> **Exercise prompt**
Check every line below for the word "agent" and copy the ones that have it.
─── Working data ───
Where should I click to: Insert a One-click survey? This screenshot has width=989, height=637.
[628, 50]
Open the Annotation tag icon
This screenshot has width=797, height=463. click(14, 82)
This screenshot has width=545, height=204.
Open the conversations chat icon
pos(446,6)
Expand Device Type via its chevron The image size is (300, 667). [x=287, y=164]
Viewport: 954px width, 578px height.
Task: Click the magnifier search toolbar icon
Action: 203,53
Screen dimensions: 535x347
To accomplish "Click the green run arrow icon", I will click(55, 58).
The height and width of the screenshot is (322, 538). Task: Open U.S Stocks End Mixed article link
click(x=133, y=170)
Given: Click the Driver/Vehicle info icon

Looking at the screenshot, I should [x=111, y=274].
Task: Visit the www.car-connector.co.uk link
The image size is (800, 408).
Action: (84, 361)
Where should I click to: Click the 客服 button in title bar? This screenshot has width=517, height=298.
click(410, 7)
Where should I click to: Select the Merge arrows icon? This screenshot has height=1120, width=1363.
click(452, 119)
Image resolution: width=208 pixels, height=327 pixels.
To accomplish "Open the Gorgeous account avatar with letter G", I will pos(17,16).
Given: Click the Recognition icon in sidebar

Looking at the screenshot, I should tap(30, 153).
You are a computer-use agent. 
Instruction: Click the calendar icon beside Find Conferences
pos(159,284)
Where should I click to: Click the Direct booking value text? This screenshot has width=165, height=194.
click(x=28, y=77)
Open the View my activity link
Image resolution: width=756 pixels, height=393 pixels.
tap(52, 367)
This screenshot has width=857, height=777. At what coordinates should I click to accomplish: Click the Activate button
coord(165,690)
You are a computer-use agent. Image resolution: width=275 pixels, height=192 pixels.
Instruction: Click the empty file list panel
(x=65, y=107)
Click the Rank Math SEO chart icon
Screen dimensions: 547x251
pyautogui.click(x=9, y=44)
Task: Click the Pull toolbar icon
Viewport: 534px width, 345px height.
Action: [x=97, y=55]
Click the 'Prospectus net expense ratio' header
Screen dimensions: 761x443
───
> **Task answer**
You are a computer-use agent. 
You are a computer-use agent. Image resolution: width=275 pixels, height=192 pixels.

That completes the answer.